■ Exercise objective: Retype the lines of the listing exactly, beginning at the line that has "216) in the screenshot?" and stopping after the line that has "Looking at the image, I should click on (1029, 423).".

■ The data:
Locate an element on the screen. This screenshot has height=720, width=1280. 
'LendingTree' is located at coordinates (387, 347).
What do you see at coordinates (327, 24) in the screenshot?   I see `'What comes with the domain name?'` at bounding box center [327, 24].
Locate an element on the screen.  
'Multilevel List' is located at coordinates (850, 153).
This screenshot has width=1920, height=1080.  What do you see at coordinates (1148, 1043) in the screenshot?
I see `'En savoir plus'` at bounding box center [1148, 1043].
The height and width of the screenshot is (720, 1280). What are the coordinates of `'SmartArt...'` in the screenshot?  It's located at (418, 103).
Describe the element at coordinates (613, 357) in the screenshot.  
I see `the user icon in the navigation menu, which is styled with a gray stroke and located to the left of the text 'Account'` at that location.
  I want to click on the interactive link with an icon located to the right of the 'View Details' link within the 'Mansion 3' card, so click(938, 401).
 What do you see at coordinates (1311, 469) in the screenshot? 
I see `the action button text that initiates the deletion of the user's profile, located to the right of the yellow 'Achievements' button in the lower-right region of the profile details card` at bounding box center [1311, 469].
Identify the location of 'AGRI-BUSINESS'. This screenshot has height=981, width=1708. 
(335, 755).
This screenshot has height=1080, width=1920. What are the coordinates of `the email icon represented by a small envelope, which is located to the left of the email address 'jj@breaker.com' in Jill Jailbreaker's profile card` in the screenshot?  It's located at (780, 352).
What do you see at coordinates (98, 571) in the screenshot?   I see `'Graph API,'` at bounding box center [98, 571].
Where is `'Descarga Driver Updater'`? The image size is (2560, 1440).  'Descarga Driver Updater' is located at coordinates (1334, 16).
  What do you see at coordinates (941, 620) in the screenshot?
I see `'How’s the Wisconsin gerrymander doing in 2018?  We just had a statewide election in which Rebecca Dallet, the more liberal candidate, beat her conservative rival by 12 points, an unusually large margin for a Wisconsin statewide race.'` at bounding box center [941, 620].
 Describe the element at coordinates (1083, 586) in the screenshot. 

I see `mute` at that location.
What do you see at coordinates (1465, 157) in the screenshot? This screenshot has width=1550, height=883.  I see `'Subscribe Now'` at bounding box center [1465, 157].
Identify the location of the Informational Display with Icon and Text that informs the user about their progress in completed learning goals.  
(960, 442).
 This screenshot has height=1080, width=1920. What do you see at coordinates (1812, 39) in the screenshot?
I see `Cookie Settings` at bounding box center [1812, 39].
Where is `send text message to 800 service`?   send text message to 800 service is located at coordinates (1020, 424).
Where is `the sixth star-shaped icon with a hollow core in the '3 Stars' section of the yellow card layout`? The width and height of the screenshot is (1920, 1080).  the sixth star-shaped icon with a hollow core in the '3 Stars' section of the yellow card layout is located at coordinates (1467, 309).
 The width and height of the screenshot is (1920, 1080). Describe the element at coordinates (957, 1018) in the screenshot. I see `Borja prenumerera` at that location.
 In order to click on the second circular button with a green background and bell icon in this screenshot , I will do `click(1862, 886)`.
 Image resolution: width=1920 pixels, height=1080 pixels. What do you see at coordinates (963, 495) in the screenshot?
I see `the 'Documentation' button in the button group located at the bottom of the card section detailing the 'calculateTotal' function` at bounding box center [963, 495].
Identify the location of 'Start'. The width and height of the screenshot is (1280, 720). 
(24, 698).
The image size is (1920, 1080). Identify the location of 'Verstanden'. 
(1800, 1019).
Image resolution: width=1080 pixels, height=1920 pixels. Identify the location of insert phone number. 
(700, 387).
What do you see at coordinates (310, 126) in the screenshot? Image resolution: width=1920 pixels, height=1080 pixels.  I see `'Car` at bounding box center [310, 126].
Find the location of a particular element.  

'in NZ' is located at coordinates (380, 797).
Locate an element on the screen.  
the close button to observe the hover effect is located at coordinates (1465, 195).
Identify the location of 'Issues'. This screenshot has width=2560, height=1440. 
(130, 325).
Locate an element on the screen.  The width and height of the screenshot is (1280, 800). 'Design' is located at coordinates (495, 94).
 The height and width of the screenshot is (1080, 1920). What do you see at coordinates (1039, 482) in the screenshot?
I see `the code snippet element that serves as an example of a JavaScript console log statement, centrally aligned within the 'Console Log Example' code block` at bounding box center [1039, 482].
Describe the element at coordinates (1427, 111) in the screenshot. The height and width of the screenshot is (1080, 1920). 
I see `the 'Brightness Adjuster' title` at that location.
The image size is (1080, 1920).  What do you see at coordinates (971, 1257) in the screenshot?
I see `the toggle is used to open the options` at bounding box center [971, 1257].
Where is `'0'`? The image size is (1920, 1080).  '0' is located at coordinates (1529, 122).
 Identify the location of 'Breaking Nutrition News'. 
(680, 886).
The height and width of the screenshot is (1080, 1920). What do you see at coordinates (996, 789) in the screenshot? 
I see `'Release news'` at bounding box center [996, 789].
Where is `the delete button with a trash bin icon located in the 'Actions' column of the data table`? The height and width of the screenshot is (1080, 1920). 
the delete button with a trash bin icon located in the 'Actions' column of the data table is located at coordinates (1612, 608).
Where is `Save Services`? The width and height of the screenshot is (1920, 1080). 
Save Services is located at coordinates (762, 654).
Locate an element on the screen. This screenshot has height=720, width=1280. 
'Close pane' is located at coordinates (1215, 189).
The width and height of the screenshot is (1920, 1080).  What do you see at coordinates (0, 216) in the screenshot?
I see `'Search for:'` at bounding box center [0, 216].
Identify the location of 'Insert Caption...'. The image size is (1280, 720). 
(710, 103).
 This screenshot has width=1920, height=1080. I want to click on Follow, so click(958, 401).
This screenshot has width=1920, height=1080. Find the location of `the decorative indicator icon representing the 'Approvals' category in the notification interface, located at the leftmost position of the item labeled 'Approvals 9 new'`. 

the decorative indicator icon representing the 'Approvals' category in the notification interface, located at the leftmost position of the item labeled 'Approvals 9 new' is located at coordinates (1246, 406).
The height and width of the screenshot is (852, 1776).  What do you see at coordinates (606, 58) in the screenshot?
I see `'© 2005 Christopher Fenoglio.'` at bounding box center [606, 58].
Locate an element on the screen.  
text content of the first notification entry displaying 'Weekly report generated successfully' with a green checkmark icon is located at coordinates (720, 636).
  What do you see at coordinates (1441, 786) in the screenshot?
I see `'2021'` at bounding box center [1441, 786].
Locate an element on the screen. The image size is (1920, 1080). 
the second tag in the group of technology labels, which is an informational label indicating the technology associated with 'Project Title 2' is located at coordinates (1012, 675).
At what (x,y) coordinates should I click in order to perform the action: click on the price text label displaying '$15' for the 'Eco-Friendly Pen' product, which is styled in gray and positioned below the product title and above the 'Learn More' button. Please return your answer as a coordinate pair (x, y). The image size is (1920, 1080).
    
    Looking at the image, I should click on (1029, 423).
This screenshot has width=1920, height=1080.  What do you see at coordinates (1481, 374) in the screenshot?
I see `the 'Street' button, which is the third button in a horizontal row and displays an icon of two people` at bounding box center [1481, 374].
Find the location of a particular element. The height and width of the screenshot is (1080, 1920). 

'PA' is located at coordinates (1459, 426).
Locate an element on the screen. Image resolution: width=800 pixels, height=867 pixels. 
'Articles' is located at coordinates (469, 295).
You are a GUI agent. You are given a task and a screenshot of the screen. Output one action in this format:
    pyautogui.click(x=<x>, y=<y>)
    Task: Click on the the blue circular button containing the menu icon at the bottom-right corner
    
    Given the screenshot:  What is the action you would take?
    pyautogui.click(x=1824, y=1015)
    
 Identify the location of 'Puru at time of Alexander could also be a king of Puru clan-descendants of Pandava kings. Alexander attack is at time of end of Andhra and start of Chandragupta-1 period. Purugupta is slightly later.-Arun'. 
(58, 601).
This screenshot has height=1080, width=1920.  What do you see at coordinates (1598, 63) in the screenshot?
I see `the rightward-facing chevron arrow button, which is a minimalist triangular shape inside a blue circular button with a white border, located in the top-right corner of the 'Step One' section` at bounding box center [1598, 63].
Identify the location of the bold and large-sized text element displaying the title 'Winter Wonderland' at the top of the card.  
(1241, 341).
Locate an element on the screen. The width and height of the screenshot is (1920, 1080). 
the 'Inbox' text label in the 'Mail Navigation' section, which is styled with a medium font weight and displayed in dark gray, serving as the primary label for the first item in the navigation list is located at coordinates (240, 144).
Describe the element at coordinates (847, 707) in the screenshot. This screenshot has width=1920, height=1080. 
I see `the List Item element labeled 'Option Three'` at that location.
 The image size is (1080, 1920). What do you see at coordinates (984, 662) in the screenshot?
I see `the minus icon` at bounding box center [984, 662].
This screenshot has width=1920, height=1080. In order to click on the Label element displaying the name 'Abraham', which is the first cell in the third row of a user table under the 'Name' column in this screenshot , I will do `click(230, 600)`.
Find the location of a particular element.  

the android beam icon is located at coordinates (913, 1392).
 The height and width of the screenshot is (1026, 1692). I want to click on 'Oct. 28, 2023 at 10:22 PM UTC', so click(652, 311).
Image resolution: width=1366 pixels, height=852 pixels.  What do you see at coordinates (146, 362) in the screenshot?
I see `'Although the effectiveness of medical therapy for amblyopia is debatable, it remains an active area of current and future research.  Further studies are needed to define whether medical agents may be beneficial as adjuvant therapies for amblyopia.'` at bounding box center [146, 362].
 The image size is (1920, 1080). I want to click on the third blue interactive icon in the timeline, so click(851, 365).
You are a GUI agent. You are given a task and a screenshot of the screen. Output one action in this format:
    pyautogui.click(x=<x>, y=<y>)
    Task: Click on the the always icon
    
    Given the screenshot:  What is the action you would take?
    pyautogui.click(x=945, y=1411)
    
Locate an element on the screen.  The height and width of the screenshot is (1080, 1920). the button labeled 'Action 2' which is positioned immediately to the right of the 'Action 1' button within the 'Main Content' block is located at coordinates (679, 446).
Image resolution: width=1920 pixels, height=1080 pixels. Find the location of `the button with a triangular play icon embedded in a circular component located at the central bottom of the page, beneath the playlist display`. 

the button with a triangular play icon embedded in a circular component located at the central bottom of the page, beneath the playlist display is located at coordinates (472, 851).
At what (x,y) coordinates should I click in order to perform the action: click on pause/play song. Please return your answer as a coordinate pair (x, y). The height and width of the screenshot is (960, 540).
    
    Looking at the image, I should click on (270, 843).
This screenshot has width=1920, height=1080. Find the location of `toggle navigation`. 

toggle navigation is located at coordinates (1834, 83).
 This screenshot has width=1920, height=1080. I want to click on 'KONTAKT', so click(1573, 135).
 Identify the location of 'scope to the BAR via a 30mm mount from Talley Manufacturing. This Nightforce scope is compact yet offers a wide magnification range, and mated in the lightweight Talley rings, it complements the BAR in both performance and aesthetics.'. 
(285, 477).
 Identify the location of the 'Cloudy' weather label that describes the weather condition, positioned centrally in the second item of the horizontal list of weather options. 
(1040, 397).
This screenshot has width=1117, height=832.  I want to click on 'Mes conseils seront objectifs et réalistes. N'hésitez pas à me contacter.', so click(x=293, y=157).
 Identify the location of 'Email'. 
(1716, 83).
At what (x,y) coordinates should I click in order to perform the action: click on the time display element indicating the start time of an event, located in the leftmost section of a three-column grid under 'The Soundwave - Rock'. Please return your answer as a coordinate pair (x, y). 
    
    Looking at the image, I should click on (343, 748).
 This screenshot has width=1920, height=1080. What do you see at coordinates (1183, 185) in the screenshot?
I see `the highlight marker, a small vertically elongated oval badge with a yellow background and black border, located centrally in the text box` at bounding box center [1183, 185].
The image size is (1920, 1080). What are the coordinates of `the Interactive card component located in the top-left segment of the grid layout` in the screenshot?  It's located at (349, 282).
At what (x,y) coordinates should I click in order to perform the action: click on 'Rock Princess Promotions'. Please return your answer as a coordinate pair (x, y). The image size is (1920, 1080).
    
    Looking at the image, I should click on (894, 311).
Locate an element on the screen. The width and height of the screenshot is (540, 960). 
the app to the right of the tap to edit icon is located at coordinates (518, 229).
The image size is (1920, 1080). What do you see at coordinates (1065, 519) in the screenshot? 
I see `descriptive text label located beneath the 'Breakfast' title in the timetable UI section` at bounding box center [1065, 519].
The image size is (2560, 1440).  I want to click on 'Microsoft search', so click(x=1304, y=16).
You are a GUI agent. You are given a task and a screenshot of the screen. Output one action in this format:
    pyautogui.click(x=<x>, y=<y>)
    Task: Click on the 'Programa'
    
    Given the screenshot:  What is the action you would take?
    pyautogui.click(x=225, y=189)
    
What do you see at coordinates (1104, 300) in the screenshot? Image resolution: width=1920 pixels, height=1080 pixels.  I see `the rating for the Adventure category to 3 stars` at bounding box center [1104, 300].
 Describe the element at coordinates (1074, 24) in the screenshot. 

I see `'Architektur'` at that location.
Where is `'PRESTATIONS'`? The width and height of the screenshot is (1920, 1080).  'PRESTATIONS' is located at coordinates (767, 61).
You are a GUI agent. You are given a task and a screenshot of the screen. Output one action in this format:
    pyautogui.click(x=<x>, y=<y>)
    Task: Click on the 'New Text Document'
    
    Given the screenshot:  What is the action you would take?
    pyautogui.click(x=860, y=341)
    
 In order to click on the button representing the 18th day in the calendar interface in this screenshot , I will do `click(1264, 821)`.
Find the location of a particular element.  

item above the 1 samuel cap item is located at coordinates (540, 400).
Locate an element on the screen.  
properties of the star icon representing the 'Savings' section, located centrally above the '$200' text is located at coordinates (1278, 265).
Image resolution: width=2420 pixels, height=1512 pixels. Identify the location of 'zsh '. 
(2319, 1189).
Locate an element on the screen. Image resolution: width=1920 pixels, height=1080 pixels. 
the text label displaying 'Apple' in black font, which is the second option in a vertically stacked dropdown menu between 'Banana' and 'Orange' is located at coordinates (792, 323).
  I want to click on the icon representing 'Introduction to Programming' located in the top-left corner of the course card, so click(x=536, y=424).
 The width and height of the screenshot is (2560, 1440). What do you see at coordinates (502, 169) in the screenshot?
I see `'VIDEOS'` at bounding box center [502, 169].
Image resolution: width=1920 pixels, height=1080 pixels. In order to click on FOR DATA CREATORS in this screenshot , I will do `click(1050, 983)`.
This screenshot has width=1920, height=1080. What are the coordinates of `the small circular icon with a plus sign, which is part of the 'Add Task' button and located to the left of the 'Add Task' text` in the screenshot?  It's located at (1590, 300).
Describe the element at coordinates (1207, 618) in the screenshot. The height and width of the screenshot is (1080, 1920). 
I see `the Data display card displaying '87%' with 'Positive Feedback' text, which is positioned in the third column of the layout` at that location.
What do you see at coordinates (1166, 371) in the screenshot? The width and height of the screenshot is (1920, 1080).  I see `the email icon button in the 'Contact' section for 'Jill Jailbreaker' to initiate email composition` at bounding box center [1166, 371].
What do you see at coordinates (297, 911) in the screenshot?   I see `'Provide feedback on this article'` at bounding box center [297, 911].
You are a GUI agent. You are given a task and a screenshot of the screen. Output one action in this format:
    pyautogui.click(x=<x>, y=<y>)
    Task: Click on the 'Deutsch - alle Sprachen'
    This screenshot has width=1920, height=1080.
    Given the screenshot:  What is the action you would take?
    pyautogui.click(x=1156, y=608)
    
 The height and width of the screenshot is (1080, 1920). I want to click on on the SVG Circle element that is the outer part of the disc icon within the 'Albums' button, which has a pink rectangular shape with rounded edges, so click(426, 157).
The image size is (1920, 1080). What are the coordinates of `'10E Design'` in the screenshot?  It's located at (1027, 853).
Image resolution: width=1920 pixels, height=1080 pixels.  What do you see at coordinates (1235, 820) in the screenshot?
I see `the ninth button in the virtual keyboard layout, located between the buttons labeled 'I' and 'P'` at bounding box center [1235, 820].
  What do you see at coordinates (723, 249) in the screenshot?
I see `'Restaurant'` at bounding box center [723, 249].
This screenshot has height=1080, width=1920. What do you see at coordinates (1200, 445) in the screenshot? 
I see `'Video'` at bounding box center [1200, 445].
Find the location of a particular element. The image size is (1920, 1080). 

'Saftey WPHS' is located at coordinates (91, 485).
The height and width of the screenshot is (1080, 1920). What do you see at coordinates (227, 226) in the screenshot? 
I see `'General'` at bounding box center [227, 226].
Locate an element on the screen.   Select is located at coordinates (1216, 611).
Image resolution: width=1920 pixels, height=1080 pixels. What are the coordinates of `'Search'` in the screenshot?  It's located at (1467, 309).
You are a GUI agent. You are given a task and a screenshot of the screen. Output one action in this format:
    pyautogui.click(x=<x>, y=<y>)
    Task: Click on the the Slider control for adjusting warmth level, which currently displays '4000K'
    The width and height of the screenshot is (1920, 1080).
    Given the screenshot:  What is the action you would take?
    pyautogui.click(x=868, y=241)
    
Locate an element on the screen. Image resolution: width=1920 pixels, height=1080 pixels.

■ Answer to the exercise:
The width and height of the screenshot is (1920, 1080).  What do you see at coordinates (0, 216) in the screenshot?
I see `'Search for:'` at bounding box center [0, 216].
Identify the location of 'Insert Caption...'. The image size is (1280, 720). 
(710, 103).
 This screenshot has width=1920, height=1080. I want to click on Follow, so click(958, 401).
This screenshot has width=1920, height=1080. Find the location of `the decorative indicator icon representing the 'Approvals' category in the notification interface, located at the leftmost position of the item labeled 'Approvals 9 new'`. 

the decorative indicator icon representing the 'Approvals' category in the notification interface, located at the leftmost position of the item labeled 'Approvals 9 new' is located at coordinates (1246, 406).
The height and width of the screenshot is (852, 1776).  What do you see at coordinates (606, 58) in the screenshot?
I see `'© 2005 Christopher Fenoglio.'` at bounding box center [606, 58].
Locate an element on the screen.  
text content of the first notification entry displaying 'Weekly report generated successfully' with a green checkmark icon is located at coordinates (720, 636).
  What do you see at coordinates (1441, 786) in the screenshot?
I see `'2021'` at bounding box center [1441, 786].
Locate an element on the screen. The image size is (1920, 1080). 
the second tag in the group of technology labels, which is an informational label indicating the technology associated with 'Project Title 2' is located at coordinates (1012, 675).
At what (x,y) coordinates should I click in order to perform the action: click on the price text label displaying '$15' for the 'Eco-Friendly Pen' product, which is styled in gray and positioned below the product title and above the 'Learn More' button. Please return your answer as a coordinate pair (x, y). The image size is (1920, 1080).
    
    Looking at the image, I should click on (1029, 423).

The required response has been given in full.